If you find yourself spending hours on the “search” end of searching for a job (or if you’re too lazy, too busy, or too indifferent to dedicate time to a full-on job search), then give these strategies a try.
1. Upload your keyword-rich resume to resume databases
Recruiters use resume databases in a similar way to LinkedIn. They search for qualified candidates based on keyword and location, then contact or log those who might be a match. Because of this, it’s important that you include job and industry keywords in your resume. If you live in a small town, then you should consider using a nearby city for your location, as this will make it more likely for recruiters to find you.
A word of caution: Depending on your current work situation, it’s advisable to upload your resume with the name “Anonymous” and your current work company as “Company Confidential” or “Anonymous.” Recruiters will understand this means that you’re currently employed and that you are not okay with your employer finding out.
2. Let others know you’re looking
It’s good for friends, family, business acquaintances, and others to know that you’re open to the right opportunity should it come along. You can talk about this at networking events, at dinner parties, on social media (so long as you aren’t currently employed), and just about anywhere else—you never know who is going to know someone who knows someone who knows someone.
It should go without saying that you need to be careful with how you do this if you are currently employed. Don’t tell coworkers that you’re open to a new gig and pass on the social media updates. When you do tell people, be clear that it needs to stay quiet.
3. Use Google Reader (or another feed aggregator)
Google Reader is an incredibly fast and easy way to organize your go-to job searches and company career sites. Add the RSS feeds of the job boards you frequent most, then organize the feeds based on job title, location, priority (favorite companies vs. okay companies), and so on. Check your feed daily or weekly to see what’s new, and do it without visiting every single site individually. The Daily Muse has an excellent breakdown of how to set up your feeds.
4. Sign up for job alerts
Job alerts are emails sent to you with job openings that match your search criteria (location, keyword, job title, company, etc). They’re typically sent on a daily or weekly basis and are a great way to find out about new openings without ever visiting a job site.
5. Apply with Indeed or LinkedIn
There’s no faster way to apply—particularly if you’re on your mobile device—than this. Many job boards now offer an option to apply with your existing Indeed or LinkedIn profile. All you have to do is select the appropriate button and your application is submitted in as little as a single click.
Note that this option isn’t always ideal — for instance, when applying to job openings that require a cover letter. You’ll also have to be certain that your LinkedIn and Indeed profiles are up-to-date and properly address all the expertise and experience required for the positions to which you’re applying.

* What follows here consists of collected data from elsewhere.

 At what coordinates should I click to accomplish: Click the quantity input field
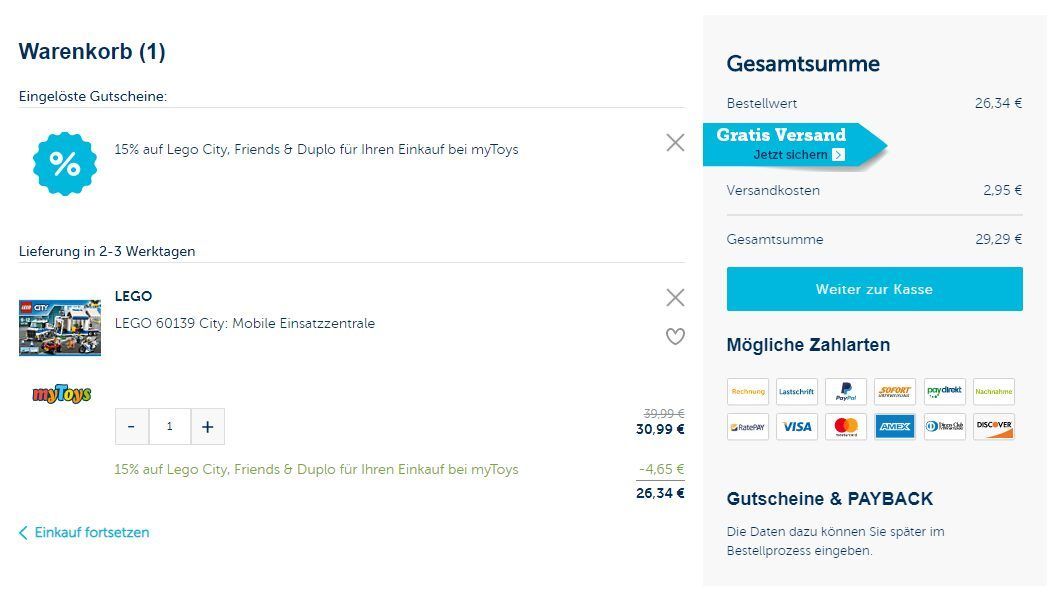coord(169,427)
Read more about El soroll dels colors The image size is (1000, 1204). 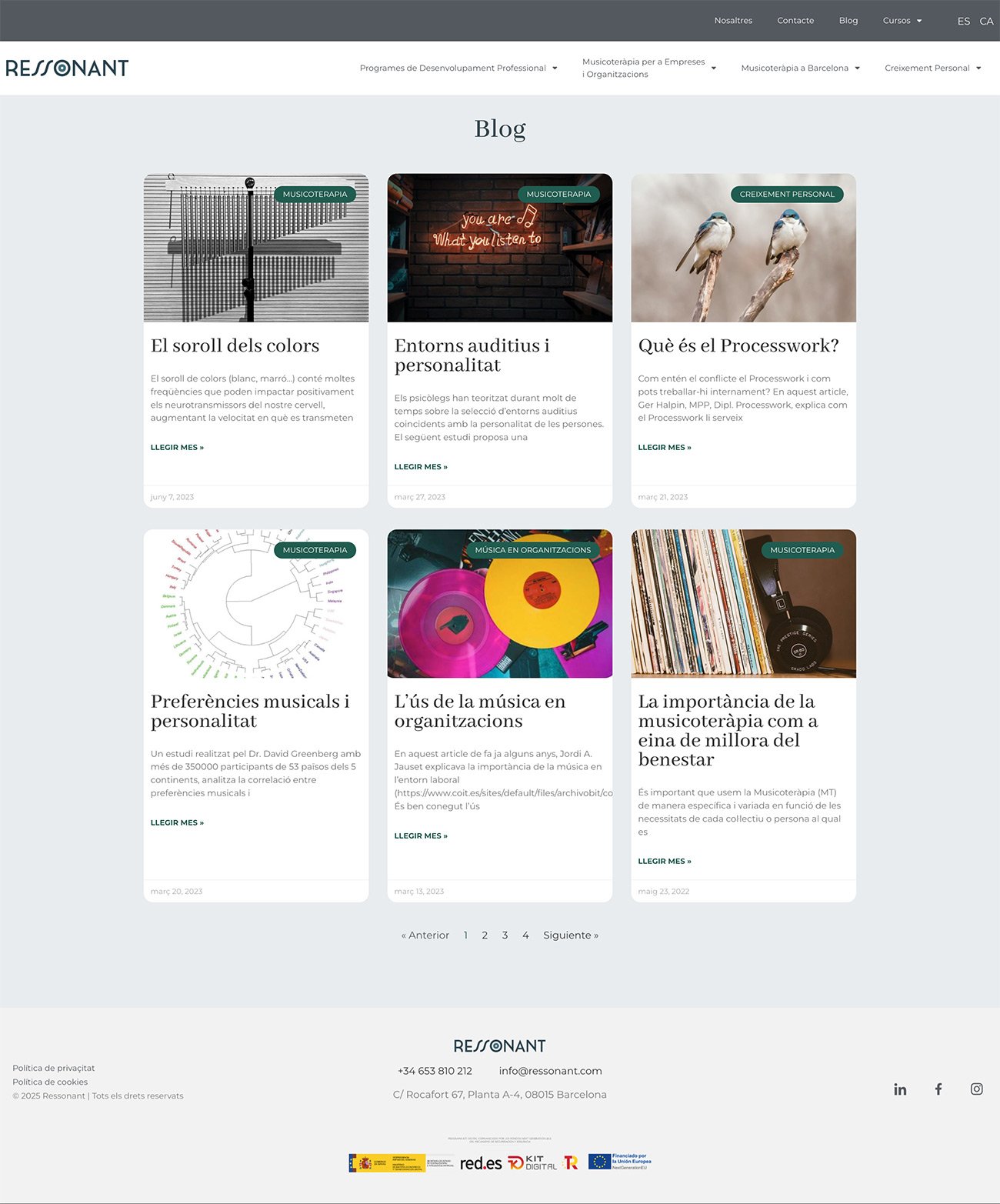[177, 447]
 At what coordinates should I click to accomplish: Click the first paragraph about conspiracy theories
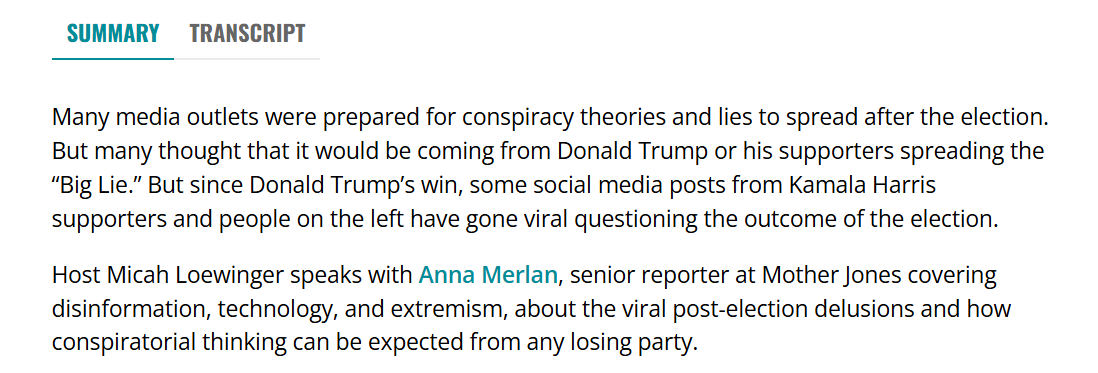point(550,168)
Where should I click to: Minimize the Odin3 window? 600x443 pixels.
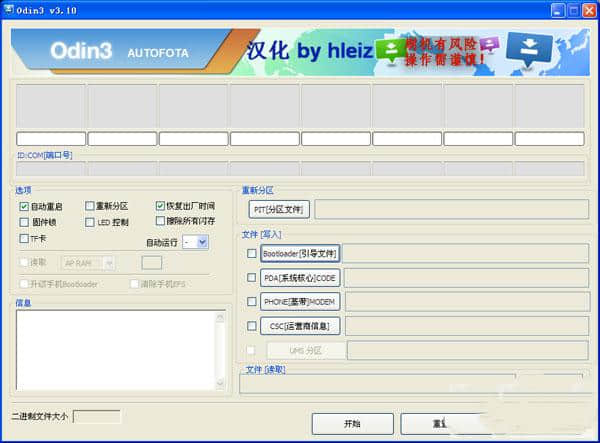555,10
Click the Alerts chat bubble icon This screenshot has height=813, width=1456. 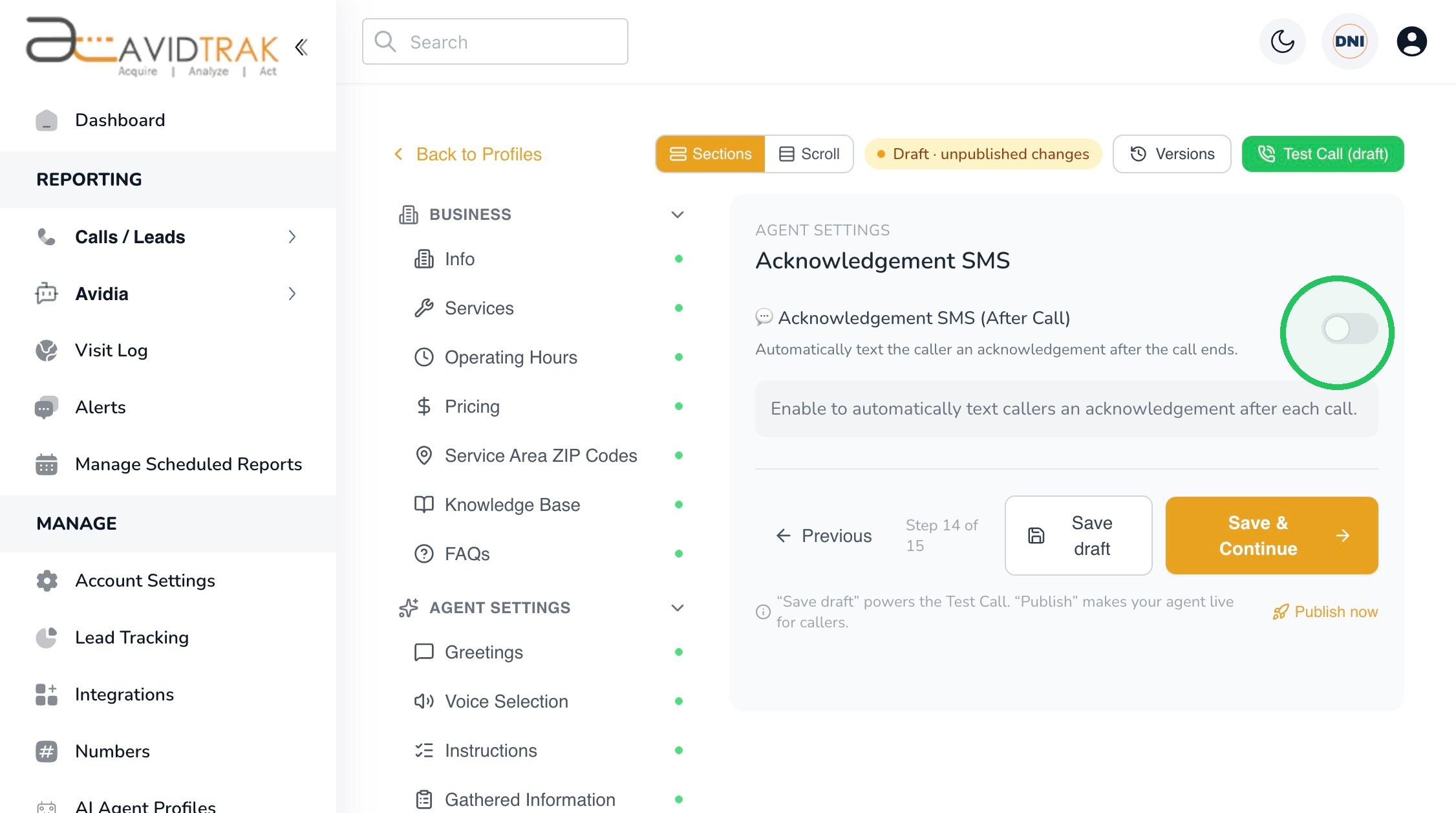coord(47,407)
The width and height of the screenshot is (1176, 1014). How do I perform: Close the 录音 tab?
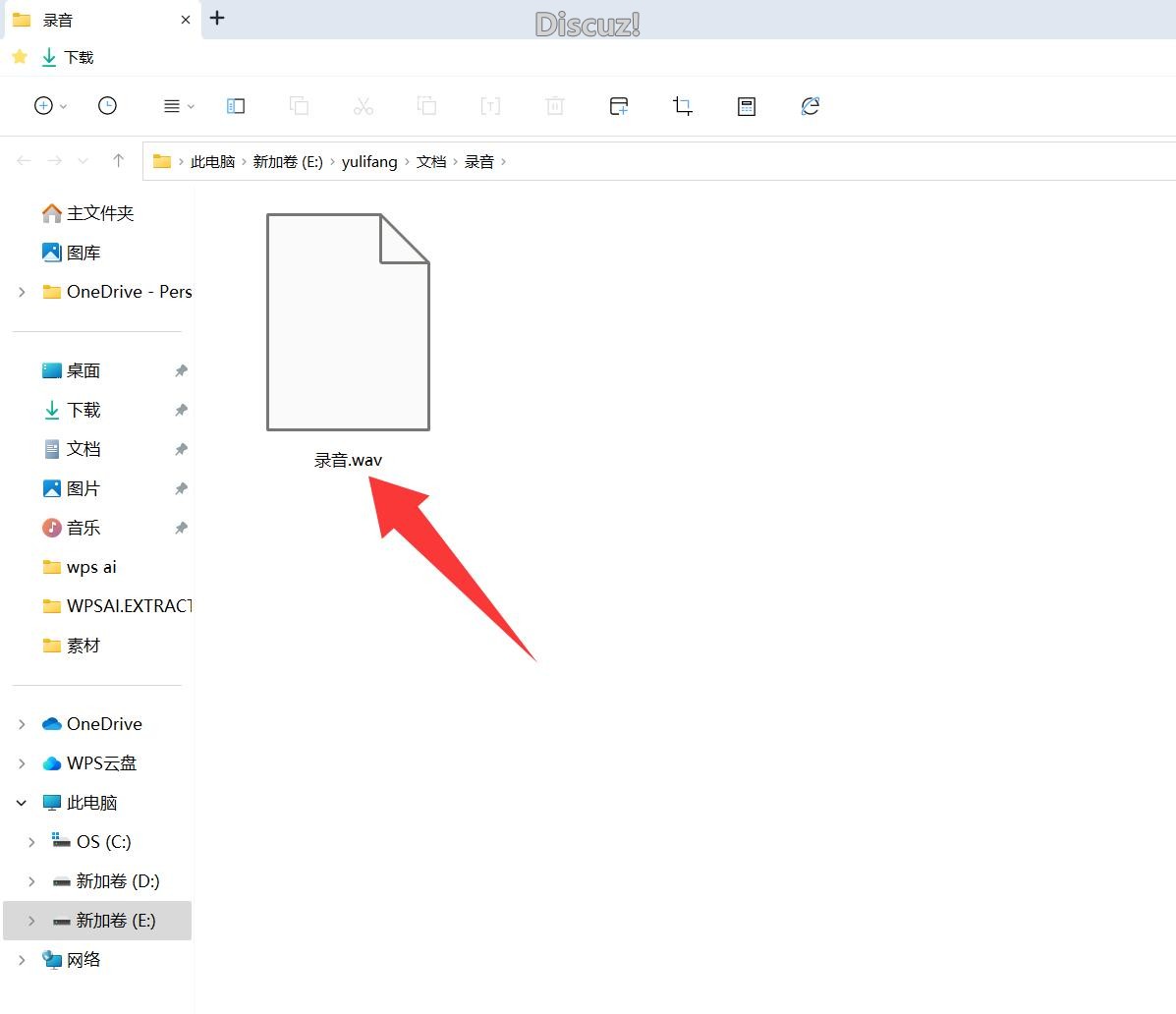(186, 20)
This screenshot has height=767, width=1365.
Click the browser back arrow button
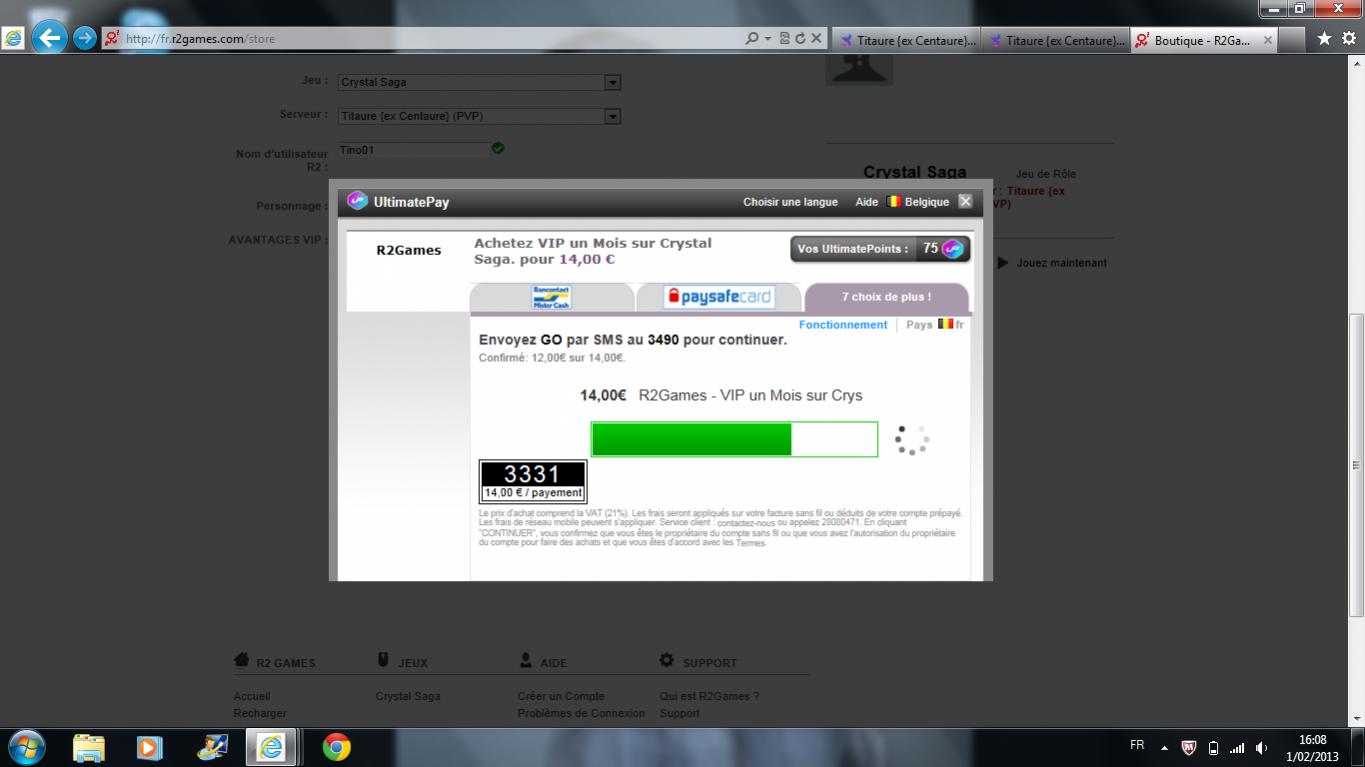(48, 38)
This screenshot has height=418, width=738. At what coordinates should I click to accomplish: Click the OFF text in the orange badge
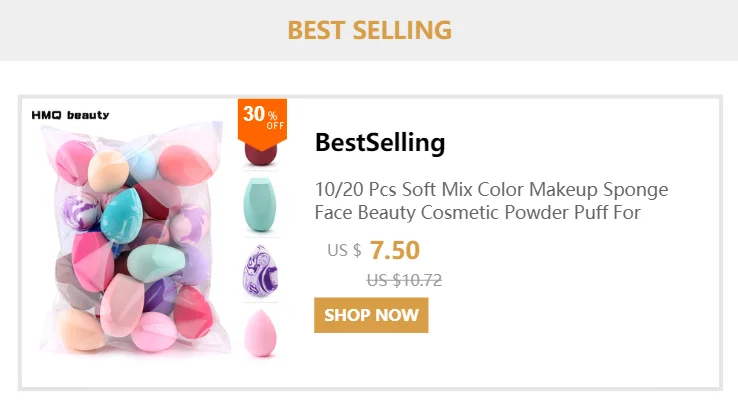[x=275, y=126]
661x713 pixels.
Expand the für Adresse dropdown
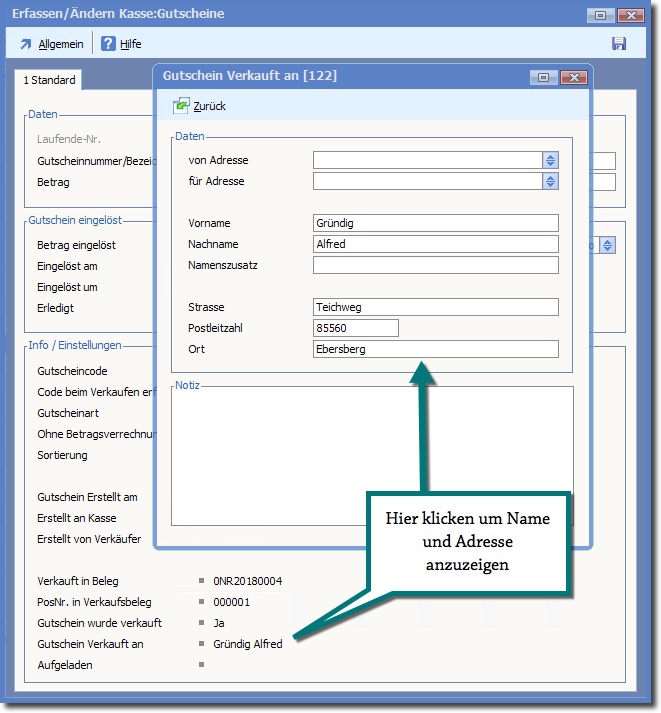tap(550, 181)
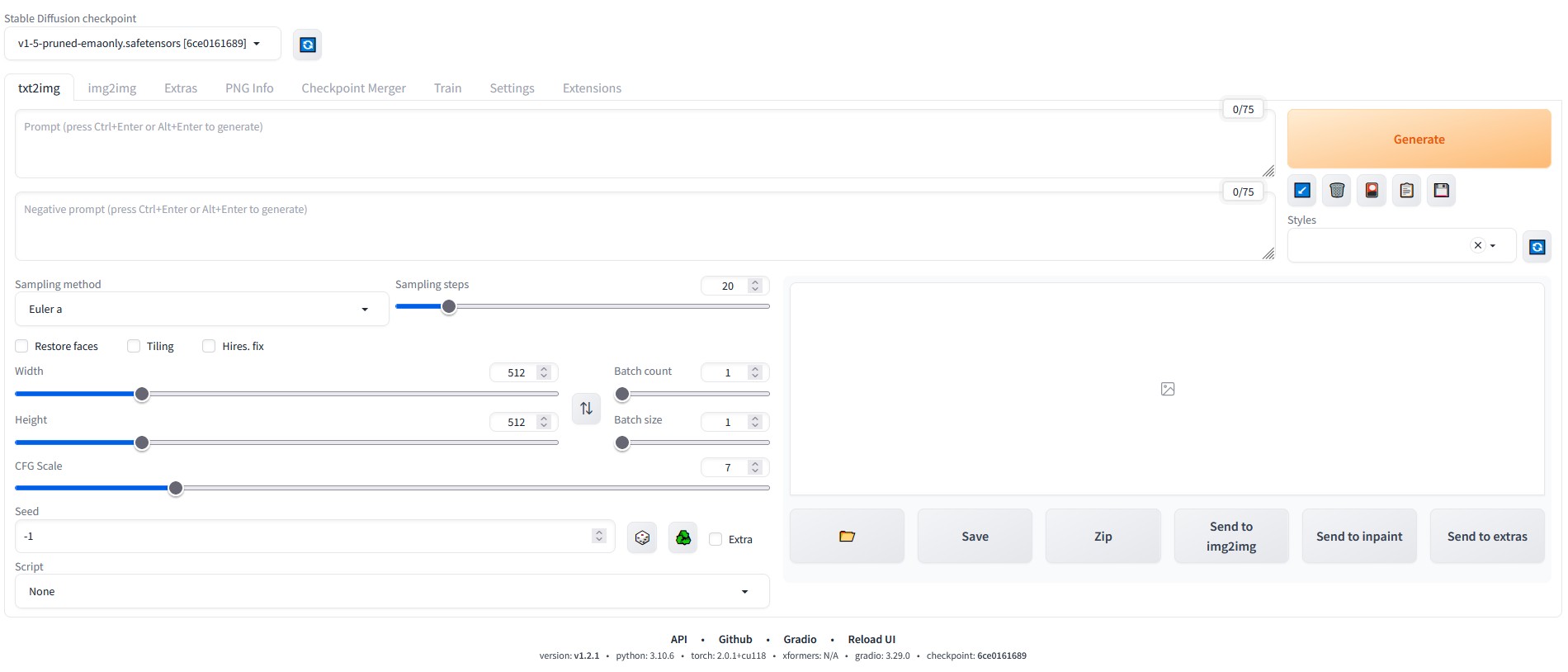Click the green recycle seed icon

(683, 538)
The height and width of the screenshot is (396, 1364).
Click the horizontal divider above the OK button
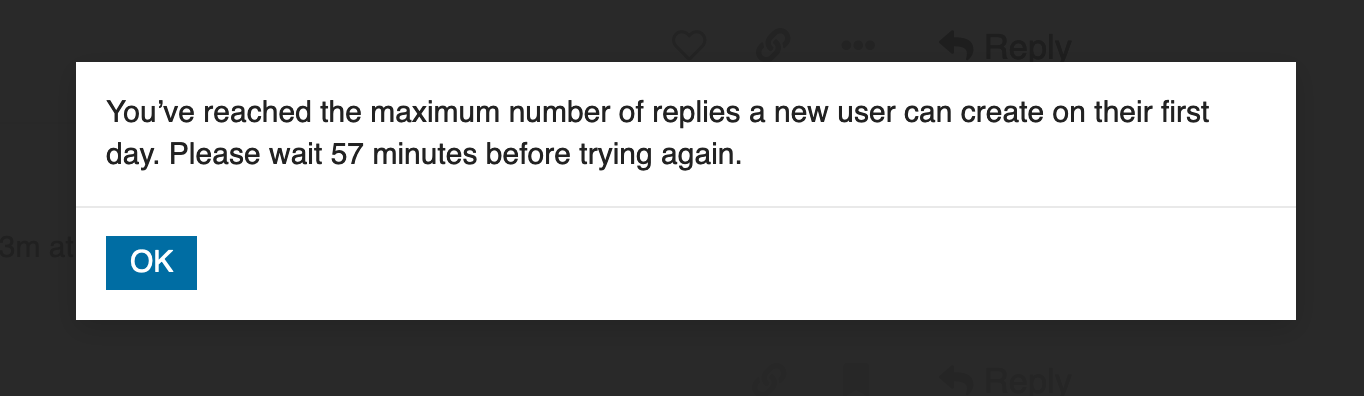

6. Take advantage of moments when you’re motivated
Searching for a job can be an arduous task at times. So take advantage of those moments when you’re truly motivated and do some grunt work yourself. It will help you stay abreast of what’s out there, what you want, and what it will take to get there.
7. Set goals
You’re job seeking for a reason, and that reason likely has to do with some sort of goal. Perhaps you want to work closer to home, make a more-livable wage, climb the corporate ladder, feel more valued, or something else entirely. Whatever the reason, goals are much harder to achieve without deadlines. So hold yourself accountable. Give yourself deadlines and even incentivize yourself if need be (“If I apply to X jobs this week then I will allow myself to do Y”).
By implementing these strategies you’ll have more time to work on the important stuff—like your current job, your personal life, and nailing in-person interviews.
Are you a passive job seeker? What strategies have worked best for you?